Reproduce every line of the items below without changing anything.

Dataset items:
....................

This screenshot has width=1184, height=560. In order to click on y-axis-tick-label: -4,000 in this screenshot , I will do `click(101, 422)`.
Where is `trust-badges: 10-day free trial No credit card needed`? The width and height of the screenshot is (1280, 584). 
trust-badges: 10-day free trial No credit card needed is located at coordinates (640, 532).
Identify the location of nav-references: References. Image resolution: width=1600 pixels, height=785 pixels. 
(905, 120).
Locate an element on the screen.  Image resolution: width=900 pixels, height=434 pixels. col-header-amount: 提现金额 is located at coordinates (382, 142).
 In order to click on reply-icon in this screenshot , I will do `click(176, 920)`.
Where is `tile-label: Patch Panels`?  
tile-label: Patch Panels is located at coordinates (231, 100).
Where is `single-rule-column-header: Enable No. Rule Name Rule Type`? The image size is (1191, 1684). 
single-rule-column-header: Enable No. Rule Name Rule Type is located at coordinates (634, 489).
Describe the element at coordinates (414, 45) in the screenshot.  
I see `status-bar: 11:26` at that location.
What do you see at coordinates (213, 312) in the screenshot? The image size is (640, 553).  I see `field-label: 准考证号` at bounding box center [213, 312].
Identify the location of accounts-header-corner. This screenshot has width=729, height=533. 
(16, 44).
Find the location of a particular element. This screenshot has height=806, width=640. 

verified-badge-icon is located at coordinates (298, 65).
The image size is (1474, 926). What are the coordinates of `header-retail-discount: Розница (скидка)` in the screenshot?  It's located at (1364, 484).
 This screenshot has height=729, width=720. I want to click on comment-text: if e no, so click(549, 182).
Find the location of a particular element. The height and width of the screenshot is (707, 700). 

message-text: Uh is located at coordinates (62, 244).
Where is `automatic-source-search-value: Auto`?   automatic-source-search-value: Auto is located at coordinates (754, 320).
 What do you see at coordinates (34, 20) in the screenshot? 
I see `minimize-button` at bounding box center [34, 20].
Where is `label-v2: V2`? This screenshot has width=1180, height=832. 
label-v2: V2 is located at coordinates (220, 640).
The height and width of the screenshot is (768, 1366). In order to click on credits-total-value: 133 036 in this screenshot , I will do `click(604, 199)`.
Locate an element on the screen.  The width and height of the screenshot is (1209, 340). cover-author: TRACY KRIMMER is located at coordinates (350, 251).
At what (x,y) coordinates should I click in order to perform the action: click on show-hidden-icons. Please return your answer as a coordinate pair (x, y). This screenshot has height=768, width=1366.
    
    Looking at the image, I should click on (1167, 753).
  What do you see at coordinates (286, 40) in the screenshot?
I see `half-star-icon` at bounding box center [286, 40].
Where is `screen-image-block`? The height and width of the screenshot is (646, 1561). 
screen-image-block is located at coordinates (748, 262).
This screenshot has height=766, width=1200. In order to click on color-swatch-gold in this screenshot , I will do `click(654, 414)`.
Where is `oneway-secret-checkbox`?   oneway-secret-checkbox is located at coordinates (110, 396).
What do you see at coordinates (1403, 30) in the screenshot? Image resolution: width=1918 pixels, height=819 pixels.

....................

Output of the exercise:
This screenshot has width=1184, height=560. In order to click on y-axis-tick-label: -4,000 in this screenshot , I will do `click(101, 422)`.
Where is `trust-badges: 10-day free trial No credit card needed`? The width and height of the screenshot is (1280, 584). 
trust-badges: 10-day free trial No credit card needed is located at coordinates (640, 532).
Identify the location of nav-references: References. Image resolution: width=1600 pixels, height=785 pixels. 
(905, 120).
Locate an element on the screen.  Image resolution: width=900 pixels, height=434 pixels. col-header-amount: 提现金额 is located at coordinates (382, 142).
 In order to click on reply-icon in this screenshot , I will do `click(176, 920)`.
Where is `tile-label: Patch Panels`?  
tile-label: Patch Panels is located at coordinates (231, 100).
Where is `single-rule-column-header: Enable No. Rule Name Rule Type`? The image size is (1191, 1684). 
single-rule-column-header: Enable No. Rule Name Rule Type is located at coordinates (634, 489).
Describe the element at coordinates (414, 45) in the screenshot.  
I see `status-bar: 11:26` at that location.
What do you see at coordinates (213, 312) in the screenshot? The image size is (640, 553).  I see `field-label: 准考证号` at bounding box center [213, 312].
Identify the location of accounts-header-corner. This screenshot has width=729, height=533. 
(16, 44).
Find the location of a particular element. This screenshot has height=806, width=640. 

verified-badge-icon is located at coordinates (298, 65).
The image size is (1474, 926). What are the coordinates of `header-retail-discount: Розница (скидка)` in the screenshot?  It's located at (1364, 484).
 This screenshot has height=729, width=720. I want to click on comment-text: if e no, so click(549, 182).
Find the location of a particular element. The height and width of the screenshot is (707, 700). 

message-text: Uh is located at coordinates (62, 244).
Where is `automatic-source-search-value: Auto`?   automatic-source-search-value: Auto is located at coordinates (754, 320).
 What do you see at coordinates (34, 20) in the screenshot? 
I see `minimize-button` at bounding box center [34, 20].
Where is `label-v2: V2`? This screenshot has width=1180, height=832. 
label-v2: V2 is located at coordinates (220, 640).
The height and width of the screenshot is (768, 1366). In order to click on credits-total-value: 133 036 in this screenshot , I will do `click(604, 199)`.
Locate an element on the screen.  The width and height of the screenshot is (1209, 340). cover-author: TRACY KRIMMER is located at coordinates (350, 251).
At what (x,y) coordinates should I click in order to perform the action: click on show-hidden-icons. Please return your answer as a coordinate pair (x, y). This screenshot has height=768, width=1366.
    
    Looking at the image, I should click on (1167, 753).
  What do you see at coordinates (286, 40) in the screenshot?
I see `half-star-icon` at bounding box center [286, 40].
Where is `screen-image-block`? The height and width of the screenshot is (646, 1561). 
screen-image-block is located at coordinates (748, 262).
This screenshot has height=766, width=1200. In order to click on color-swatch-gold in this screenshot , I will do `click(654, 414)`.
Where is `oneway-secret-checkbox`?   oneway-secret-checkbox is located at coordinates (110, 396).
What do you see at coordinates (1403, 30) in the screenshot? Image resolution: width=1918 pixels, height=819 pixels.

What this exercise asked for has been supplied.